### Task description
Reproduce each of the entries below verbatim, line for line.

### Working data
════════

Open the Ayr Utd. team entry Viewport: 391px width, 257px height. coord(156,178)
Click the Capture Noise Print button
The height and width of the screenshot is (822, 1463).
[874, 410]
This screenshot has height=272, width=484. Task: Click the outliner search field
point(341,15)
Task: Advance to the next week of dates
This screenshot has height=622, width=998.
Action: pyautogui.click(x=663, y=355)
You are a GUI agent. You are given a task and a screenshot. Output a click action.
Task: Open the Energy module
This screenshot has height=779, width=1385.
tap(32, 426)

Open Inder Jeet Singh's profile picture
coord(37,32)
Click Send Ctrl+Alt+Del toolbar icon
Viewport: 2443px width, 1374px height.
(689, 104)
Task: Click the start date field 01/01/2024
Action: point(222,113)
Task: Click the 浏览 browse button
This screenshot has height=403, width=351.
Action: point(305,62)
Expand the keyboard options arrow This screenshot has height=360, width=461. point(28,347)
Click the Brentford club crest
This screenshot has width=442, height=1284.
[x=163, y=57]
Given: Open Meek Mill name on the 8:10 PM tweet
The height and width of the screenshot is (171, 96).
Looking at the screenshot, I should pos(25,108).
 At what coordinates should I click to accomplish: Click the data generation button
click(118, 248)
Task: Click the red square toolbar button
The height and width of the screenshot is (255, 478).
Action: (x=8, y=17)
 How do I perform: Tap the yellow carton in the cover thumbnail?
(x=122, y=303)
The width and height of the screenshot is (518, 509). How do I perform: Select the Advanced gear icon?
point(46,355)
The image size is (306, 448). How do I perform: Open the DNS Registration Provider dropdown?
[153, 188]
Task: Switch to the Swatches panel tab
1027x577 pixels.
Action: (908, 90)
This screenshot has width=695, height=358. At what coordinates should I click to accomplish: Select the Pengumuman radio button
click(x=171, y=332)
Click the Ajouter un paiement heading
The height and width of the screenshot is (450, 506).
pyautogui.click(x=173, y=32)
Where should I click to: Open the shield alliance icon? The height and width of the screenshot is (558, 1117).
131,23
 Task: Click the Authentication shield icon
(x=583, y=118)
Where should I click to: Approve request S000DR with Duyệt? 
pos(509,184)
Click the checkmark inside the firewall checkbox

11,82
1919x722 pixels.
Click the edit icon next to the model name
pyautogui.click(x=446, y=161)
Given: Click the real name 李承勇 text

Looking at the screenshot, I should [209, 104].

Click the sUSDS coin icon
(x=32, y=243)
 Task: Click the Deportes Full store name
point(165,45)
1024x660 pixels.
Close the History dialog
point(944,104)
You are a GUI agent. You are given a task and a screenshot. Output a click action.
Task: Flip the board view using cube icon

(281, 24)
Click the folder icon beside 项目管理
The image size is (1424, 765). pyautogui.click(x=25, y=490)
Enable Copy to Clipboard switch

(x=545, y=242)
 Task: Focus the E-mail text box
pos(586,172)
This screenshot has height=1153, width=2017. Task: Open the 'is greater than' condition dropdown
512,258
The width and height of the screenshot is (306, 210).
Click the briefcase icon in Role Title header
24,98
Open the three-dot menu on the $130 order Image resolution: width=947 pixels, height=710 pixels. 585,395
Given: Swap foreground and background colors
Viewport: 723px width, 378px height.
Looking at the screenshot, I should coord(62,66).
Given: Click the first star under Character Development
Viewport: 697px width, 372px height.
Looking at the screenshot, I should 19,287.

════════

### Task response
Open the Ayr Utd. team entry Viewport: 391px width, 257px height. coord(156,178)
Click the Capture Noise Print button
The height and width of the screenshot is (822, 1463).
[874, 410]
This screenshot has height=272, width=484. Task: Click the outliner search field
point(341,15)
Task: Advance to the next week of dates
This screenshot has height=622, width=998.
Action: pyautogui.click(x=663, y=355)
You are a GUI agent. You are given a task and a screenshot. Output a click action.
Task: Open the Energy module
This screenshot has height=779, width=1385.
tap(32, 426)

Open Inder Jeet Singh's profile picture
coord(37,32)
Click Send Ctrl+Alt+Del toolbar icon
Viewport: 2443px width, 1374px height.
(689, 104)
Task: Click the start date field 01/01/2024
Action: point(222,113)
Task: Click the 浏览 browse button
This screenshot has height=403, width=351.
Action: point(305,62)
Expand the keyboard options arrow This screenshot has height=360, width=461. point(28,347)
Click the Brentford club crest
This screenshot has width=442, height=1284.
[x=163, y=57]
Given: Open Meek Mill name on the 8:10 PM tweet
The height and width of the screenshot is (171, 96).
Looking at the screenshot, I should pos(25,108).
 At what coordinates should I click to accomplish: Click the data generation button
click(118, 248)
Task: Click the red square toolbar button
The height and width of the screenshot is (255, 478).
Action: (x=8, y=17)
 How do I perform: Tap the yellow carton in the cover thumbnail?
(x=122, y=303)
The width and height of the screenshot is (518, 509). How do I perform: Select the Advanced gear icon?
point(46,355)
The image size is (306, 448). How do I perform: Open the DNS Registration Provider dropdown?
[153, 188]
Task: Switch to the Swatches panel tab
1027x577 pixels.
Action: (908, 90)
This screenshot has width=695, height=358. At what coordinates should I click to accomplish: Select the Pengumuman radio button
click(x=171, y=332)
Click the Ajouter un paiement heading
The height and width of the screenshot is (450, 506).
pyautogui.click(x=173, y=32)
Where should I click to: Open the shield alliance icon? The height and width of the screenshot is (558, 1117).
131,23
 Task: Click the Authentication shield icon
(x=583, y=118)
Where should I click to: Approve request S000DR with Duyệt? 
pos(509,184)
Click the checkmark inside the firewall checkbox

11,82
1919x722 pixels.
Click the edit icon next to the model name
pyautogui.click(x=446, y=161)
Given: Click the real name 李承勇 text

Looking at the screenshot, I should [209, 104].

Click the sUSDS coin icon
(x=32, y=243)
 Task: Click the Deportes Full store name
point(165,45)
1024x660 pixels.
Close the History dialog
point(944,104)
You are a GUI agent. You are given a task and a screenshot. Output a click action.
Task: Flip the board view using cube icon

(281, 24)
Click the folder icon beside 项目管理
The image size is (1424, 765). pyautogui.click(x=25, y=490)
Enable Copy to Clipboard switch

(x=545, y=242)
 Task: Focus the E-mail text box
pos(586,172)
This screenshot has height=1153, width=2017. Task: Open the 'is greater than' condition dropdown
512,258
The width and height of the screenshot is (306, 210).
Click the briefcase icon in Role Title header
24,98
Open the three-dot menu on the $130 order Image resolution: width=947 pixels, height=710 pixels. 585,395
Given: Swap foreground and background colors
Viewport: 723px width, 378px height.
Looking at the screenshot, I should coord(62,66).
Given: Click the first star under Character Development
Viewport: 697px width, 372px height.
Looking at the screenshot, I should 19,287.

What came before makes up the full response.